WinCE.ncb - Not required
IntelliSense symbol database. Can get quite big.
WinCE.suo - Not required
Solution User Options. Microsoft states this should not be checked in.
StopwatchCE/*.h - Required
StopwatchCE/*.cpp - Required
Source code. You won't get far without these :)
StopwatchCE/*.rc - Required
StopwatchCE/*.rc2 - Required
Resource files.
StopwatchCE/StopwatchCE.vcproj - Required
Project file.
StopwatchCE/StopwatchCE.vcproj.*.*.user - Not required
Project user settings, which is unique to the user & the computer.
StopwatchCE/StopwatchCEppc.aps - Not required
Precompiled resourcecs used to speed up designer.
WinCE is the name of the solution, which is a collection of projects, and StopwatchCE is the single project within it — from what I remember Visual Studio 2008 does not allow stand-alone projects,

Project cleanup

I changed a resource file to update the website & email addresses shown in the About dialog, and bumped the version number from 1.1beta to 1.2, but otherwise made no changes that would have made any difference to the compiled program.
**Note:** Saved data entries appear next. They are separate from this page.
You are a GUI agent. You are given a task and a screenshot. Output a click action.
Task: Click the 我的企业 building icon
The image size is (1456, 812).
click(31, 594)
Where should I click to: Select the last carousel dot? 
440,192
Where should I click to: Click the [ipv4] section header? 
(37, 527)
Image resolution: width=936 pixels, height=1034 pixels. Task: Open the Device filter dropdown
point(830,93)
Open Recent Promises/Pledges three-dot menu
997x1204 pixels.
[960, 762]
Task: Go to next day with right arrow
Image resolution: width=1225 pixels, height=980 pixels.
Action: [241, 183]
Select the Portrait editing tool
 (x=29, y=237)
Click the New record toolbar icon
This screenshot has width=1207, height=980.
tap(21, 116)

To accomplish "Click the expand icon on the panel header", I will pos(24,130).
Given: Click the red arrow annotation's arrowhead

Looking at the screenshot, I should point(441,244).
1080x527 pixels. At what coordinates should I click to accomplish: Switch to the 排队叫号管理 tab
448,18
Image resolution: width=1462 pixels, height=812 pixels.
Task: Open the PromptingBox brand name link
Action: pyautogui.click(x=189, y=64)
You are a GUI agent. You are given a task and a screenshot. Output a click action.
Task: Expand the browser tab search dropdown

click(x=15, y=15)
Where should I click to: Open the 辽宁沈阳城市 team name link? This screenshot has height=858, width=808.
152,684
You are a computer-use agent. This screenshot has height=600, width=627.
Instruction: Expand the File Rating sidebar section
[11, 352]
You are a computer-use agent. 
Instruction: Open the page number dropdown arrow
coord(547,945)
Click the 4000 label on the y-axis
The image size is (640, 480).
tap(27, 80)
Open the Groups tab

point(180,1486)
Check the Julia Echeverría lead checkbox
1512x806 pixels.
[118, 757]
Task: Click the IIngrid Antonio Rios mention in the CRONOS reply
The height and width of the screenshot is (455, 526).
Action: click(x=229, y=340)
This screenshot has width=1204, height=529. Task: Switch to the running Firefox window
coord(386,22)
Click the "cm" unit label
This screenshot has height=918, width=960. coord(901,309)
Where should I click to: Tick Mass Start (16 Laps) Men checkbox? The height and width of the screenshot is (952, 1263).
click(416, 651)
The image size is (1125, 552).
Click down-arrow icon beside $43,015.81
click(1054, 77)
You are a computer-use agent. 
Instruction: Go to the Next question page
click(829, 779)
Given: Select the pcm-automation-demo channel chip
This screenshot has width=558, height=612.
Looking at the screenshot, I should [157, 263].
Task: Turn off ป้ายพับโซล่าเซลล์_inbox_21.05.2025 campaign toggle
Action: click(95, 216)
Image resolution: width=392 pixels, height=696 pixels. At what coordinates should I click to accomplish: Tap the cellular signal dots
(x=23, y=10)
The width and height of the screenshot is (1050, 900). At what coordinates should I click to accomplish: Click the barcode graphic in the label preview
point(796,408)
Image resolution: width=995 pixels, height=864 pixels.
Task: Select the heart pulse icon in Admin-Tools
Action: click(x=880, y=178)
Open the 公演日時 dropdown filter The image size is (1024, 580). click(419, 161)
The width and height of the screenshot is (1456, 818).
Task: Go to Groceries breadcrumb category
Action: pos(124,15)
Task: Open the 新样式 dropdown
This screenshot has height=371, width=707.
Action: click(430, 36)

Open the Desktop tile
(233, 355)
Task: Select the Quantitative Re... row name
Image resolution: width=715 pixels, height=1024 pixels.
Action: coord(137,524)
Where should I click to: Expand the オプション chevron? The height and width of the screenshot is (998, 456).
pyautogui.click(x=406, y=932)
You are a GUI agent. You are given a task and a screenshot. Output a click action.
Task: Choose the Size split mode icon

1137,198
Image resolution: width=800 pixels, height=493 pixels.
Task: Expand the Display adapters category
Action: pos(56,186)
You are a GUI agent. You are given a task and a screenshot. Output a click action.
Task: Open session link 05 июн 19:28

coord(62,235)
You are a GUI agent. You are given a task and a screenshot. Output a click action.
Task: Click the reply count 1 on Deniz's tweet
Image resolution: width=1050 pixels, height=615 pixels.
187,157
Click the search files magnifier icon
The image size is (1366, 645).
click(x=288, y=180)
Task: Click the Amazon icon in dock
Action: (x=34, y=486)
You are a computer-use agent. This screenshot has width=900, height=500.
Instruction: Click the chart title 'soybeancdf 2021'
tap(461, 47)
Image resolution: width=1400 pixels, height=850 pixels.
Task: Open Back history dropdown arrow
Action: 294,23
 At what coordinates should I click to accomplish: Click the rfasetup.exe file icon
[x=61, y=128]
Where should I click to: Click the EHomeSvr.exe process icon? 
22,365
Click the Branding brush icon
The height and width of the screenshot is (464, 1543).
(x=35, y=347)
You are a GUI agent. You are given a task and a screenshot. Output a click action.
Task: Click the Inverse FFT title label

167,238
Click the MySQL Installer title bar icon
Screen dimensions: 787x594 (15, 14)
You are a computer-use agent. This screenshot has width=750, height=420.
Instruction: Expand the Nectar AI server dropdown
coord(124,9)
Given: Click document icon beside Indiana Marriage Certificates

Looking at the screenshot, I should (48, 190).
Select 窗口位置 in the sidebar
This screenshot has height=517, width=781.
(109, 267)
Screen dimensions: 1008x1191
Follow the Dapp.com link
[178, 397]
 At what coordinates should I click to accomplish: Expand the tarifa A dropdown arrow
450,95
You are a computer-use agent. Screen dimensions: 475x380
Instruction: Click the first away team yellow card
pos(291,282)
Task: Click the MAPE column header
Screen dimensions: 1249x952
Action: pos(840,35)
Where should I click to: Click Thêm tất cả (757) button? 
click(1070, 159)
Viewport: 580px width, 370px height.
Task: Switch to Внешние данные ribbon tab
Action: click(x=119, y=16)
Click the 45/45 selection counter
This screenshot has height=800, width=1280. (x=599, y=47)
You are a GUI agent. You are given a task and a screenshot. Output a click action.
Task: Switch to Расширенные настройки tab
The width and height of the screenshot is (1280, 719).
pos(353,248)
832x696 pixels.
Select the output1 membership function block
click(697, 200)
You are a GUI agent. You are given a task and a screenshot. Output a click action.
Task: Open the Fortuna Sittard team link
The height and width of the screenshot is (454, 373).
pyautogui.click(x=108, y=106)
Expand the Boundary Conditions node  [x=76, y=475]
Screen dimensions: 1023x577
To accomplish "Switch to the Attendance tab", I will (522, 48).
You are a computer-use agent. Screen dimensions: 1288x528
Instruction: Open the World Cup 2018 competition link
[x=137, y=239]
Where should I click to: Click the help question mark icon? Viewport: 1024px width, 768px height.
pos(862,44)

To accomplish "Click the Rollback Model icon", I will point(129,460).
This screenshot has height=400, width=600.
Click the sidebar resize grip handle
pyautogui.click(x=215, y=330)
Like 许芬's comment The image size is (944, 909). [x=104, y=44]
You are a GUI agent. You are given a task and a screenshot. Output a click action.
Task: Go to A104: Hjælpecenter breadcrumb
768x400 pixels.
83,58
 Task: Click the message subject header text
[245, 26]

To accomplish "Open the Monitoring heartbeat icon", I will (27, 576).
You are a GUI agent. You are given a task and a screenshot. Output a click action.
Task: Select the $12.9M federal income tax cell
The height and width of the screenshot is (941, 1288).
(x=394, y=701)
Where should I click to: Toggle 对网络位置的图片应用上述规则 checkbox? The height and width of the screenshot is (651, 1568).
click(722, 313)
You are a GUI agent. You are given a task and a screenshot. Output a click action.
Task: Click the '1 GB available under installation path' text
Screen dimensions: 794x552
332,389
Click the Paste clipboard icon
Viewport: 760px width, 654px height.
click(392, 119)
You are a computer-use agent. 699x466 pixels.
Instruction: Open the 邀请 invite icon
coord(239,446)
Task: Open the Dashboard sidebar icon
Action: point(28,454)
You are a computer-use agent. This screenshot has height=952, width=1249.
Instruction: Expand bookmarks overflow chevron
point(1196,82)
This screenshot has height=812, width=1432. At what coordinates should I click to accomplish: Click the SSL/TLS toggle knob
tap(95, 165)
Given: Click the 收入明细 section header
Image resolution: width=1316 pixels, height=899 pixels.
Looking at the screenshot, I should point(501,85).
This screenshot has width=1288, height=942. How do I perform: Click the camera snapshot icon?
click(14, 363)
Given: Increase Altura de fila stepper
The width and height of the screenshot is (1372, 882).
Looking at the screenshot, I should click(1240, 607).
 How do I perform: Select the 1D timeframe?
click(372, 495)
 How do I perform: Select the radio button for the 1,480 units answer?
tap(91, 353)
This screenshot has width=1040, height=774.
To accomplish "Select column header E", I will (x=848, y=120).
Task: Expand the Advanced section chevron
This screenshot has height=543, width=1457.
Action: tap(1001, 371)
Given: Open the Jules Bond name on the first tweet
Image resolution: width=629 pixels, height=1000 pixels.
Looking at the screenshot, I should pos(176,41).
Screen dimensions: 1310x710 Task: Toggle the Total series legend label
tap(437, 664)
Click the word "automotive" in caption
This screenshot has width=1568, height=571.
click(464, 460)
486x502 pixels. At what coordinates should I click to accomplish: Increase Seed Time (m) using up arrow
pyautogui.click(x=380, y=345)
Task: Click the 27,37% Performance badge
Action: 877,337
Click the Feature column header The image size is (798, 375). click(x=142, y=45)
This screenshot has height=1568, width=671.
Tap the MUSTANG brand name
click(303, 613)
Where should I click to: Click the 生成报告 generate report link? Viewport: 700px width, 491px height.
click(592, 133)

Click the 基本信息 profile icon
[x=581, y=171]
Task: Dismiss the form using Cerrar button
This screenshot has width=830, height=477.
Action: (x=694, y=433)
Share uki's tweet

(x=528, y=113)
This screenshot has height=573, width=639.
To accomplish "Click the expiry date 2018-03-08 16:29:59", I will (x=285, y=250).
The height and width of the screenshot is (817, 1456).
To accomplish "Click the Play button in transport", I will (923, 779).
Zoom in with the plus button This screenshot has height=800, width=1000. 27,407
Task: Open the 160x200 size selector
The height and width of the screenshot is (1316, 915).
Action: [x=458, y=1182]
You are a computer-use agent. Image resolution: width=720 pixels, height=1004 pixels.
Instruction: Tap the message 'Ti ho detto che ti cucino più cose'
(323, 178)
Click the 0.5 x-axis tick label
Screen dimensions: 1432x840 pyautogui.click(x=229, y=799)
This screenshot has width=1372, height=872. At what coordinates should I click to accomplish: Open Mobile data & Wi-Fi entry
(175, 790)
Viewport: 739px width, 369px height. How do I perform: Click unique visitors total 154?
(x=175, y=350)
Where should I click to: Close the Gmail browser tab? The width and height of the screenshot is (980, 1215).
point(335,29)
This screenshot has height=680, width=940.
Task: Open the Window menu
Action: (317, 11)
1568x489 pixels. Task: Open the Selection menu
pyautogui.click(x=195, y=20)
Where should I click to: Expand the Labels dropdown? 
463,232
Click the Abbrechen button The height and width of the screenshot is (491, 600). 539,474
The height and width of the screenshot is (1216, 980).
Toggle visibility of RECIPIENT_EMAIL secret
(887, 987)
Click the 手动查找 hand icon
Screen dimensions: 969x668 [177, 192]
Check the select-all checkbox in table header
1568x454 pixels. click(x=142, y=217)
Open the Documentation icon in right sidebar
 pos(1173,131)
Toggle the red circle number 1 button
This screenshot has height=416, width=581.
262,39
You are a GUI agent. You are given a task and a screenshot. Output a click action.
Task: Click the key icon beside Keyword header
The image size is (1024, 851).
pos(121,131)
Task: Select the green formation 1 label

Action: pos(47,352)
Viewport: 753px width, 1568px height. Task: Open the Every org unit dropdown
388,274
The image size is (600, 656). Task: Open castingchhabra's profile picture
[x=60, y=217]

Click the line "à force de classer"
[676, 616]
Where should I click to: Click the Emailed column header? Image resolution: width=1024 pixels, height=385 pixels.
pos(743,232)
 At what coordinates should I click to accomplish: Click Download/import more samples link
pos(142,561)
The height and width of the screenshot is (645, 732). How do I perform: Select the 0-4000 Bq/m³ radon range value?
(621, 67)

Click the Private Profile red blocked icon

The program code itself is almost entirely untouched, stripping out a few lines of commented-out code and adding in file headers, but otherwise I felt that the project basically did not need any modification to make it presentable — it even used #pragma section tags to denote sections that can be folded. Comments were sparse, but ironically the overall presentation of the code is significantly better than what I saw in some of my other open-source releases.

Final remarks

I had considered open-sourcing StopwatchCE earlier, but the lack of a build environment kicked that intention into the long grass, and having now done it am surprised I had not done it earlier. In the past there may have been feeling for keeping one's best source code to one-self, but now I wonder whether I should put as many of my past projects in the open as I can find.